Abaküs Yazılım
8. Hukuk Dairesi
Esas No: 2010/5904
Karar No: 2011/914
Karar Tarihi: 22.02.2011

Yargıtay 8. Hukuk Dairesi 2010/5904 Esas 2011/914 Karar Sayılı İlamı

8. Hukuk Dairesi         2010/5904 E.  ,  2011/914 K.

    "İçtihat Metni"

    MAHKEMESİ :Asliye Hukuk Mahkemesi
    DAVA TÜRÜ : Elatmanın Önlenmesi

    ... ile ... ve ... aralarındaki elatmanın önlenmesi davasının reddine dair ...Asliye Hukuk Mahkemesinden verilen 24.06.2010 gün ve 123/308 sayılı hükmün duruşma yapılması suretiyle Yargıtay"ca incelenmesi davacı vekili tarafından istenilmiştir. Dosya incelenerek işin duruşmaya tabi olduğu anlaşılmış ve duruşma için 22.02.2011 Salı günü tayin edilerek taraflara çağrı kağıdı gönderilmişti. Duruşma günü temyiz eden davacı vekili Avukat Fatma Duygu Üçüncü geldi. Karşı taraftan gelen olmadı. Duruşmaya başlanarak temyiz isteğinin süresi içinde olduğu anlaşıldıktan ve hazır bulunanların sözlü açıklaması dinlendikten sonra duruşmaya son verilerek, dosya incelendi gereği düşünüldü:
    KARAR

    Davacı vekili dava dilekçesinde; 01.04.2008 tarihli “Tapusuz Taşınmaz Satış Sözleşmesiyle” mevki ve sınırlarını açıkladığı taşınmazı 1978 doğumlu Bekir Alparslan’dan satın aldığını, 85.000 TL verdiğini, satın aldığı arsa üzerinde aynı zamanda iki katlı evin bulunduğunu, 01.04.2008 tarihinden beri kullanmaya başladığını, ancak davalılar ... ve ...’in ev ve arsanın vekil edeni tarafından kullanmasına engel olduklarını, arsaya inşaat yapmak istediklerini açıklayarak vekil edenine ait ve haricen satın alınan taşınmaza ve üzerindeki iki katlı eve davalılar tarafından yapılan müdahalenin önlenmesine karar verilmesini istemiştir.
    Davalılar vekili, davacı tarafın dava dilekçesinde ileri sürdükleri iddiaların doğru olmadığını, dava konusu yerin asli zilyedinin vekil edenleriyle aileleri olduğunu, davacının dava konusu yerle hiçbir ilgisinin bulunmadığını, elektrik faturasının ...’in eşi adına bulunduğunu, durumun köy halkı tarafından da bilindiğini, davacının kötü niyetli olduğunu belirterek haksız ve hukuki dayanaktan yoksun davanın reddine karar verilmesini savunmuştur.

# # # # # # #

• _Problemler_:
1. Karar metnindeki "Duruşma günü temyiz eden davacı vekili Avukat Fatma Duygu Üçüncü geldi." cümlesini İngilizceye çevirin.
2. Karar metninin "Davacı vekili dava" ifadesinden "karar verilmesini istemiştir." ifadesine kadar olan kısmını harfi harfine yazıya geçirin.

Görüntülenen öğeleri bulmaya yönelik kayıtlar:

# # # # # # #

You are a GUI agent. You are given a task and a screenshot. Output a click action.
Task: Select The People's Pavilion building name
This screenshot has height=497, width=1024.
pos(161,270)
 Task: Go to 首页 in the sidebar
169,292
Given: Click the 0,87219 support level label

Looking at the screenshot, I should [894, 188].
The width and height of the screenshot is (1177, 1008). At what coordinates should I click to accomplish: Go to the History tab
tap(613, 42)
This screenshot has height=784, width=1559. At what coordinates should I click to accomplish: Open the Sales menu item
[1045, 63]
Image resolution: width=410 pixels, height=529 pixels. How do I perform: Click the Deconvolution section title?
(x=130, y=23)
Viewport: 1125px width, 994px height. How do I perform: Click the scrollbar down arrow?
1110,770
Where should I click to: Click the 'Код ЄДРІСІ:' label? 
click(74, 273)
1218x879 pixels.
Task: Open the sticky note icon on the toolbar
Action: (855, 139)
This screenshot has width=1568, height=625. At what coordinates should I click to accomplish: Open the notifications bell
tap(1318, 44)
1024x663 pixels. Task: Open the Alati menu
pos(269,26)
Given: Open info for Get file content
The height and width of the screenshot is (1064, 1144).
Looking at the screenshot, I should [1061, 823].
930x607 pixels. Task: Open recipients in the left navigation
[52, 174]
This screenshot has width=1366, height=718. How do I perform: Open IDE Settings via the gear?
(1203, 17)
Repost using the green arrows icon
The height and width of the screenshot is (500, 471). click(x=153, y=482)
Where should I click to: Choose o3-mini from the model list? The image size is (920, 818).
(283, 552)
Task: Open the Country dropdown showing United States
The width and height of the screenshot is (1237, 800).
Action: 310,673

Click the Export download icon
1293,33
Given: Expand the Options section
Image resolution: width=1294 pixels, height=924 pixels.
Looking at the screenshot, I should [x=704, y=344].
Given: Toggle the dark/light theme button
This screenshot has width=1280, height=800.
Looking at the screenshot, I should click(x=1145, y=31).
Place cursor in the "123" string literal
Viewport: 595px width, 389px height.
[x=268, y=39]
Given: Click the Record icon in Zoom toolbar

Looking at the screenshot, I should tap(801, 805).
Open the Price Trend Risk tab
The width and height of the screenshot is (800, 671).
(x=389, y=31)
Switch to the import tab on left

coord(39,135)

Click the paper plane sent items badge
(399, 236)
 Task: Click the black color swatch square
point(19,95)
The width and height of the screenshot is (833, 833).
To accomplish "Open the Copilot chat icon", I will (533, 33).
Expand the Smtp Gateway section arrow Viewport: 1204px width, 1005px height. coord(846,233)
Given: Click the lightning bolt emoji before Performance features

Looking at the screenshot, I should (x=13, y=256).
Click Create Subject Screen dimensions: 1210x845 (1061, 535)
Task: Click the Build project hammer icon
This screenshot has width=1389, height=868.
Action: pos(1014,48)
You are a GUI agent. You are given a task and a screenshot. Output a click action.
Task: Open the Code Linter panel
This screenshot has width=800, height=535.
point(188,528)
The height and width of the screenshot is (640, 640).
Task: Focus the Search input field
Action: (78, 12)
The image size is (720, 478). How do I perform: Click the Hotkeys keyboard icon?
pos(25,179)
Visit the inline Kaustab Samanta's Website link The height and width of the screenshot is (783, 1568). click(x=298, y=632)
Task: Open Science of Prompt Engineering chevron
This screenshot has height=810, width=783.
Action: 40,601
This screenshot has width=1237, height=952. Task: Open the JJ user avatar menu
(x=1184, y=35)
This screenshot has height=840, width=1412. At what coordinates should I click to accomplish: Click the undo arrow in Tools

# # # # # # #

• _Görev Bazında Çözümler_:
1. On the day of the hearing, the plaintiff's attorney who filed the appeal, Attorney Fatma Duygu Üçüncü, appeared.

2.
Davacı vekili dava dilekçesinde; 01.04.2008 tarihli “Tapusuz Taşınmaz Satış Sözleşmesiyle” mevki ve sınırlarını açıkladığı taşınmazı 1978 doğumlu Bekir Alparslan’dan satın aldığını, 85.000 TL verdiğini, satın aldığı arsa üzerinde aynı zamanda iki katlı evin bulunduğunu, 01.04.2008 tarihinden beri kullanmaya başladığını, ancak davalılar ... ve ...’in ev ve arsanın vekil edeni tarafından kullanmasına engel olduklarını, arsaya inşaat yapmak istediklerini açıklayarak vekil edenine ait ve haricen satın alınan taşınmaza ve üzerindeki iki katlı eve davalılar tarafından yapılan müdahalenin önlenmesine karar verilmesini istemiştir.